Rotated image extracted from pdfsharp - image

I am successfully able to extract images from a pdf using pdfsharp. The image are of CCITFFaxDecode. But in the tiff image created , the image is getting rotated. Any idea what might be going wrong?
This is the code im using :
byte[] data = xObject.Stream.Value;
Tiff tiff = BitMiracle.LibTiff.Classic.Tiff.Open("D:\\clip_TIFF.tif", "w");
tiff.SetField(TiffTag.IMAGEWIDTH, (uint)(width));
tiff.SetField(TiffTag.IMAGELENGTH, (uint)(height));
tiff.SetField(TiffTag.COMPRESSION, (uint)BitMiracle.LibTiff.Classic.Compression.CCITTFAX4);
tiff.SetField(TiffTag.BITSPERSAMPLE, (uint)(bpp));
tiff.WriteRawStrip(0,data,data.Length);
tiff.Close();

Since the question is still tagged w/iTextSharp might as add some code, even though it doesn't look like you're using the library here. PDF parsing support was added starting in iText[Sharp] 5.
Didn't have an test PDF with the image type you're using, but found one here (see the attachment).

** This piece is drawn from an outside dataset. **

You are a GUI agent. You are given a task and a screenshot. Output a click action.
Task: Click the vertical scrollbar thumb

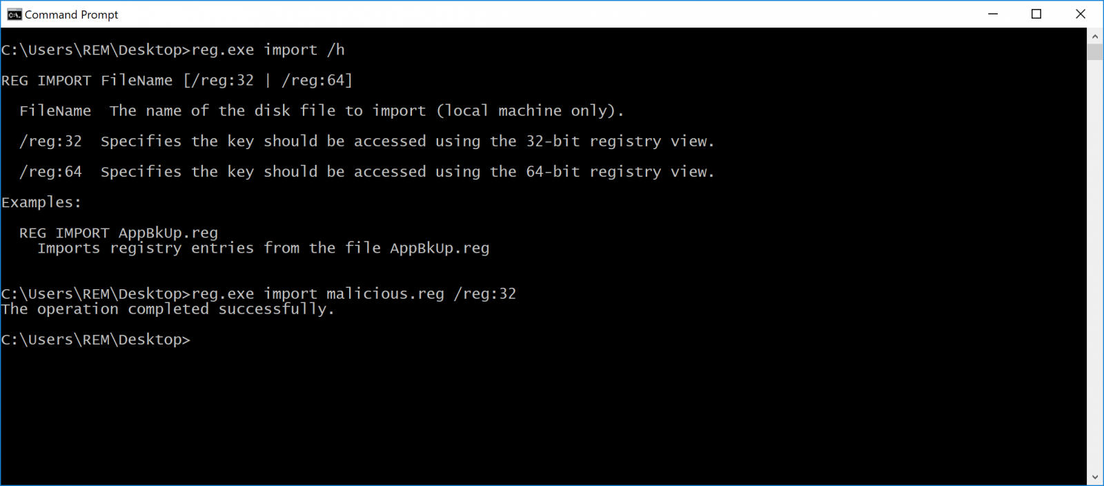coord(1095,52)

Here's a very simple working example in ASP.NET (HTTP handler .ashx) using that test PDF document to get you going:
<%# WebHandler Language="C#" Class="CCITTFaxDecodeExtract" %>
using System;
using System.Collections.Generic;
using System.IO;
using System.Web;
using iTextSharp.text;
using iTextSharp.text.pdf;
using iTextSharp.text.pdf.parser;
using Dotnet = System.Drawing.Image;
using System.Drawing.Imaging;
public class CCITTFaxDecodeExtract : IHttpHandler {
public void ProcessRequest (HttpContext context) {
HttpServerUtility Server = context.Server;
HttpResponse Response = context.Response;
string file = Server.MapPath("~/app_data/CCITTFaxDecode.pdf");
PdfReader reader = new PdfReader(file);
PdfReaderContentParser parser = new PdfReaderContentParser(reader);
MyImageRenderListener listener = new MyImageRenderListener();
for (int i = 1; i <= reader.NumberOfPages; i++) {
parser.ProcessContent(i, listener);
}
for (int i = 0; i < listener.Images.Count; ++i) {
string path = Server.MapPath("~/app_data/" + listener.ImageNames[i]);
using (FileStream fs = new FileStream(
path, FileMode.Create, FileAccess.Write
))
{
fs.Write(listener.Images[i], 0, listener.Images[i].Length);
}
}
}
public bool IsReusable { get { return false; } }
/*
* see: TextRenderInfo & RenderListener classes here:
* http://api.itextpdf.com/itext/
*
* and Google "itextsharp extract images"
*/
public class MyImageRenderListener : IRenderListener {
public void RenderText(TextRenderInfo renderInfo) { }
public void BeginTextBlock() { }
public void EndTextBlock() { }
public List<byte[]> Images = new List<byte[]>();
public List<string> ImageNames = new List<string>();
public void RenderImage(ImageRenderInfo renderInfo) {
PdfImageObject image = renderInfo.GetImage();
PdfName filter = image.Get(PdfName.FILTER) as PdfName;
if (filter == null) {
PdfArray pa = (PdfArray) image.Get(PdfName.FILTER);
for (int i = 0; i < pa.Size; ++i) {
filter = (PdfName) pa[i];
}
}
if (PdfName.CCITTFAXDECODE.Equals(filter)) {
using (Dotnet dotnetImg = image.GetDrawingImage()) {
if (dotnetImg != null) {
ImageNames.Add(string.Format(
"{0}.tiff", renderInfo.GetRef().Number)
);
using (MemoryStream ms = new MemoryStream()) {
dotnetImg.Save(
ms, ImageFormat.Tiff);
Images.Add(ms.ToArray());
}
}
}
}
}
}
}
If the image(s) is/are being rotated, see this thread on the iText mailing list; perhaps some of the pages in the PDF document have been rotated.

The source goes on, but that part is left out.